**STATED PROBLEM 1:**
In the records, copy out everything from the line containing "At what coordinates should I click to accomplish: Tap" down to the line containing "(x=79, y=452)", with both of those lines included.

# Manually calculate Arccosine and Arctangent

by Philosophaie
Tags: arccosine, arctangent, manually
 P: 365 How do you calculate Arccosine and Arctangent if you do not have a scientific calculator. $$\theta = atan(\frac{y}{x})$$ $$\theta2 = acos(\frac{z}{\sqrt{x^2+y^2+z^2}})$$
 Sci Advisor HW Helper PF Gold P: 12,016 Make a finite Taylor series expansion, for example.
 Sci Advisor HW Helper PF Gold P: 12,016 Or, if you recognize the value inside the acos, for example, as the cosine value to some specific angle, then that specific angle is your desired answer.
Thanks
P: 1,364

## Manually calculate Arccosine and Arctangent

The series expansions (Taylor series) can be used though most computational methods first transform this into a Chebyshev expansion. You will study these if you take a course in numerical analysis.

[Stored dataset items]
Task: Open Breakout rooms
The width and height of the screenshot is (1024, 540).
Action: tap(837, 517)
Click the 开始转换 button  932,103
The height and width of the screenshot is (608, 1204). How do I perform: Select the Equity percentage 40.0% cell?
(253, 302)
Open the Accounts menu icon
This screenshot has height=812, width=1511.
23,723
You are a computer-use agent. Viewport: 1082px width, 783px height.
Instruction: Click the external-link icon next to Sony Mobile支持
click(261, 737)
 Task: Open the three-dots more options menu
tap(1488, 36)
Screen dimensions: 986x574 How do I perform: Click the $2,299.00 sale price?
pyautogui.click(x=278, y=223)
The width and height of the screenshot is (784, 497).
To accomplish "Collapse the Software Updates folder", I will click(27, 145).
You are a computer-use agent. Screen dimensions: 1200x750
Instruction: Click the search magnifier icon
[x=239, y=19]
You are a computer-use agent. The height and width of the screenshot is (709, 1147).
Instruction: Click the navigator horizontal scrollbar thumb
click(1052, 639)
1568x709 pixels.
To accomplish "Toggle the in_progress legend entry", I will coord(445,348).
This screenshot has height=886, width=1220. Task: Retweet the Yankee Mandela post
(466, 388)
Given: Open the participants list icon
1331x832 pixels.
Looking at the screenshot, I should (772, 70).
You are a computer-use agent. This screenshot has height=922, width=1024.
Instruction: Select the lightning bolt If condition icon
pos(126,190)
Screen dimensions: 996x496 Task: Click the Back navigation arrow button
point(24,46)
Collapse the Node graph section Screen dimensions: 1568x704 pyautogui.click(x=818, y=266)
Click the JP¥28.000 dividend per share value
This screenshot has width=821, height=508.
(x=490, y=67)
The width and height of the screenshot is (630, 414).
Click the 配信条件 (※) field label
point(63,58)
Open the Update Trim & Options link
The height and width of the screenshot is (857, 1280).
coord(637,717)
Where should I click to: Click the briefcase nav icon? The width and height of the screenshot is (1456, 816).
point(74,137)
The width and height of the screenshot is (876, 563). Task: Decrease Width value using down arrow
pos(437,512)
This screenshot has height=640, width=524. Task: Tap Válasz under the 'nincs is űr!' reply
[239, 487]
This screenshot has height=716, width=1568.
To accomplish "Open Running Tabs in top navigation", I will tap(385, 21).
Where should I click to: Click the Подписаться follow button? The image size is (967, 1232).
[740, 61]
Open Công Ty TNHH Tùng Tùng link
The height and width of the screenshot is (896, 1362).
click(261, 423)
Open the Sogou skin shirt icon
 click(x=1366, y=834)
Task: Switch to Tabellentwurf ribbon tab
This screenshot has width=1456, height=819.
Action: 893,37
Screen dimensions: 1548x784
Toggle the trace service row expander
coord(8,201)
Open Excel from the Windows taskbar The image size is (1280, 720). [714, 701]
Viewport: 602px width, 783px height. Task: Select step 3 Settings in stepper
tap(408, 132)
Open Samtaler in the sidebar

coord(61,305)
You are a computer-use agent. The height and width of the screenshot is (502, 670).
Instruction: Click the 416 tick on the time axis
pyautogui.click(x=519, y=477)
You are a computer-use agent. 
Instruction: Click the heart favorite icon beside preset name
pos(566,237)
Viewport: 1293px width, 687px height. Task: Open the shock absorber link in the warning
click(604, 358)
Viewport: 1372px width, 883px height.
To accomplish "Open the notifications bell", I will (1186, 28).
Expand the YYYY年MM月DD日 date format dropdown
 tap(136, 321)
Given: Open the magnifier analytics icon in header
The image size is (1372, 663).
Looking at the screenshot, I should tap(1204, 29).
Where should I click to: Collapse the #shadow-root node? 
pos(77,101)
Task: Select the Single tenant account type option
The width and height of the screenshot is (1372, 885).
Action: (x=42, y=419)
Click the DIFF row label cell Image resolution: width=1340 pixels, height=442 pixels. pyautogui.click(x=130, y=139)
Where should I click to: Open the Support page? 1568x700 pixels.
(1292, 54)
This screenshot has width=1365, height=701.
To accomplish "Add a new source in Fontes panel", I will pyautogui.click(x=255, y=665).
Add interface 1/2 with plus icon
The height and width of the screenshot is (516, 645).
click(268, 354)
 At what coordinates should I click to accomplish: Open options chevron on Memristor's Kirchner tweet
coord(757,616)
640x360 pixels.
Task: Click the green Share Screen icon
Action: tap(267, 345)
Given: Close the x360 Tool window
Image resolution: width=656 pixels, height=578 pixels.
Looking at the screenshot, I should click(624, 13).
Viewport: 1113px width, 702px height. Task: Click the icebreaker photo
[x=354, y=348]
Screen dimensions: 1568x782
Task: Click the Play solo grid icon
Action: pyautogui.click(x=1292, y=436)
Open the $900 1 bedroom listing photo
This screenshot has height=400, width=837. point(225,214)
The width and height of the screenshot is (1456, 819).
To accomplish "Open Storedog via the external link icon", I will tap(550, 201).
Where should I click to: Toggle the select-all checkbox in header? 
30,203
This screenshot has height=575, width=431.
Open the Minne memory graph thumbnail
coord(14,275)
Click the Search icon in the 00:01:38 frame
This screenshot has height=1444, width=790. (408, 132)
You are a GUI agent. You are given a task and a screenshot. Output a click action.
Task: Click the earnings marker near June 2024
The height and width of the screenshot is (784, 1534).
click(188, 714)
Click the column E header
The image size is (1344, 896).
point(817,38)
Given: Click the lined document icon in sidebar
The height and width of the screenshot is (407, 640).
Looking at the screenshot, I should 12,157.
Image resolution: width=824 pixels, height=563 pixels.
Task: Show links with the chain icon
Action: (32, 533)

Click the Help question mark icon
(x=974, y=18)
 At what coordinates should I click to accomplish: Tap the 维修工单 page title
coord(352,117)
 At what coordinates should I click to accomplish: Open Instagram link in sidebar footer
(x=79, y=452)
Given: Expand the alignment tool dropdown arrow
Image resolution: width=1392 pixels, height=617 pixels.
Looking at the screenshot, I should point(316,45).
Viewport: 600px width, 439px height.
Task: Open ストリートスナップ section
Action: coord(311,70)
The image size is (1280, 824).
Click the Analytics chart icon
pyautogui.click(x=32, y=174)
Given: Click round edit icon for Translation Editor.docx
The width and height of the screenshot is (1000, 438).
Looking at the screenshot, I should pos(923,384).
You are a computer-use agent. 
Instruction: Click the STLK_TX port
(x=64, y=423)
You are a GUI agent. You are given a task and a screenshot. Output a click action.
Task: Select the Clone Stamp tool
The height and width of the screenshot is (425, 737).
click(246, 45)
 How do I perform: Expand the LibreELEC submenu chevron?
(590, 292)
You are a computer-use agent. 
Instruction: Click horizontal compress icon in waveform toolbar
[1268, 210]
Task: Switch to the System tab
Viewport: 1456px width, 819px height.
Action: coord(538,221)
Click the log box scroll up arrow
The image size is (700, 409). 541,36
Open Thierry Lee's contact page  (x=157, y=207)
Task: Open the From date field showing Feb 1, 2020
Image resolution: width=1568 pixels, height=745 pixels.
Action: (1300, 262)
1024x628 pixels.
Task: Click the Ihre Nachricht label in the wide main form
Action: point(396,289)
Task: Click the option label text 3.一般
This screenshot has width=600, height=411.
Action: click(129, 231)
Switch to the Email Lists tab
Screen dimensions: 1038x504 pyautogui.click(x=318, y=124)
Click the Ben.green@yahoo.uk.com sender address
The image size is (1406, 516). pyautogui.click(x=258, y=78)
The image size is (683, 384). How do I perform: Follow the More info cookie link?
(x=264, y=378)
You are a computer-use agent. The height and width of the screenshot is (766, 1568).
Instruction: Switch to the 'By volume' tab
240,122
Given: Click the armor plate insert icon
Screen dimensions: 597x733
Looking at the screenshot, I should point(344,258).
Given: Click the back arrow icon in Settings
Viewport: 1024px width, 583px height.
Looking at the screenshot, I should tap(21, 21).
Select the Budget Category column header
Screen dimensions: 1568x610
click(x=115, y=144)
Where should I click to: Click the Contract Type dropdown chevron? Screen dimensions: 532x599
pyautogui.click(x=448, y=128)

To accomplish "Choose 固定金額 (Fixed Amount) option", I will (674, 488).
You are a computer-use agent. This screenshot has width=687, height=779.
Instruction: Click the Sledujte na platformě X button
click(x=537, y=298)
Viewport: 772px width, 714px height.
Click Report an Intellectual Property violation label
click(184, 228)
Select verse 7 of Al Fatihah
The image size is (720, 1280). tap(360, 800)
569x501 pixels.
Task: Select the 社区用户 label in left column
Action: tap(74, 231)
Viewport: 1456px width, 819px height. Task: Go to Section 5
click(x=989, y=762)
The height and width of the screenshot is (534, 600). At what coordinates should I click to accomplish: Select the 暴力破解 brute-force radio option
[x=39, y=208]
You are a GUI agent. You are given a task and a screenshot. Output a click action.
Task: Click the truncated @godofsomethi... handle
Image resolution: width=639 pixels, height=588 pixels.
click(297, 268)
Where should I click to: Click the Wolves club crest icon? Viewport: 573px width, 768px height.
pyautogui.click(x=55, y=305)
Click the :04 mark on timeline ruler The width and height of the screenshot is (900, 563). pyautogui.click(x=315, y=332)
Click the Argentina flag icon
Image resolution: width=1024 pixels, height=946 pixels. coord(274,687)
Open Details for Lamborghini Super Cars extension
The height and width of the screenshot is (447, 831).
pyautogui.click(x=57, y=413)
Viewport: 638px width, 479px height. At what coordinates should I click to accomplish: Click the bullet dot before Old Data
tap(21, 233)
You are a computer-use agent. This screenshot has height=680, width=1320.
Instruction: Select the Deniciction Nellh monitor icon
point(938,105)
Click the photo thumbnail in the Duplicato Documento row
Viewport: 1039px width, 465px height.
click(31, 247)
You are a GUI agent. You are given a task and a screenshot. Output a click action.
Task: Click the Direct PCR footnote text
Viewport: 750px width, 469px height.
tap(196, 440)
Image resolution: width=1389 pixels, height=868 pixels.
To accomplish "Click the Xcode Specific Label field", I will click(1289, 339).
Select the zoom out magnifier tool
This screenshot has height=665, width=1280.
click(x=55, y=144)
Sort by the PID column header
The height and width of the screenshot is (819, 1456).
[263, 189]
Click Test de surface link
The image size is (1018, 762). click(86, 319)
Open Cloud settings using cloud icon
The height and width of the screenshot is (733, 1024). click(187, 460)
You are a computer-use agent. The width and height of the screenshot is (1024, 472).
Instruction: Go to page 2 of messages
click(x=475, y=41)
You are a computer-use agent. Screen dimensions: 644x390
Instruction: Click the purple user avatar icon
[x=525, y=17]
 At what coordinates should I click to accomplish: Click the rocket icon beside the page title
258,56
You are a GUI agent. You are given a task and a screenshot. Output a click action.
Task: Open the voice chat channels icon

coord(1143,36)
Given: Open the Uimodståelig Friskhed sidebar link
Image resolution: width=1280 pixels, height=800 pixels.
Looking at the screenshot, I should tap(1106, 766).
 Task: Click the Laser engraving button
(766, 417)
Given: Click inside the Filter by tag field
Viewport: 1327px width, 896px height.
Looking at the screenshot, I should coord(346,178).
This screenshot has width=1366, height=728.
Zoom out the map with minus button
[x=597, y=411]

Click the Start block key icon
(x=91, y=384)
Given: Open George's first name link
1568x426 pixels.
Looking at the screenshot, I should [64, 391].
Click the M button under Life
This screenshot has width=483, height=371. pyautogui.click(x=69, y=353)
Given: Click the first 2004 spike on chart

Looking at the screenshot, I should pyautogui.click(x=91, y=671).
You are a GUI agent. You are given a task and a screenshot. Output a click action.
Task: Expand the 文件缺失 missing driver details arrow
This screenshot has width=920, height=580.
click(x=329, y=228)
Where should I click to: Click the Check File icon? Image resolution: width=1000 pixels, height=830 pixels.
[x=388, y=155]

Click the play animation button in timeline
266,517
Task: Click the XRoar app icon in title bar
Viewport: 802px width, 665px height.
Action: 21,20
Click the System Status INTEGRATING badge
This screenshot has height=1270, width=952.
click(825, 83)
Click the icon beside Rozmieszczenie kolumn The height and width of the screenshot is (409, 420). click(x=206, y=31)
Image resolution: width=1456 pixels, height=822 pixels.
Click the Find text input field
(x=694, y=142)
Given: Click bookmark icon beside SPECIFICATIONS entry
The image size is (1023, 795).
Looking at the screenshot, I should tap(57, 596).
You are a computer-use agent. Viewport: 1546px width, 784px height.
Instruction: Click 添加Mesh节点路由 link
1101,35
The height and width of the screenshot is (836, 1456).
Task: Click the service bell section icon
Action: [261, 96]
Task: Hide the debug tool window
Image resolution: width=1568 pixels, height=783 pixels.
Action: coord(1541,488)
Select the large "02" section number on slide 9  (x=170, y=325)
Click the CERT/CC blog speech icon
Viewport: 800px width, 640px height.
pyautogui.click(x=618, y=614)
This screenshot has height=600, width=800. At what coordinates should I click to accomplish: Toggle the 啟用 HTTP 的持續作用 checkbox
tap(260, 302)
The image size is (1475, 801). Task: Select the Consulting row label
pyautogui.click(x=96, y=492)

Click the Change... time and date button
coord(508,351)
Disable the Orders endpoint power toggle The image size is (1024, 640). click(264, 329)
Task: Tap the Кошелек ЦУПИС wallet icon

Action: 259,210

**STATED PROBLEM 2:**
According to the forum thread on manually calculating arccosine and arctangent, what do most computational methods first transform the Taylor series into?

**TASK SOLUTION 1:**
 At what coordinates should I click to accomplish: Tap the 维修工单 page title
coord(352,117)
 At what coordinates should I click to accomplish: Open Instagram link in sidebar footer
(x=79, y=452)

**TASK SOLUTION 2:**
A Chebyshev expansion.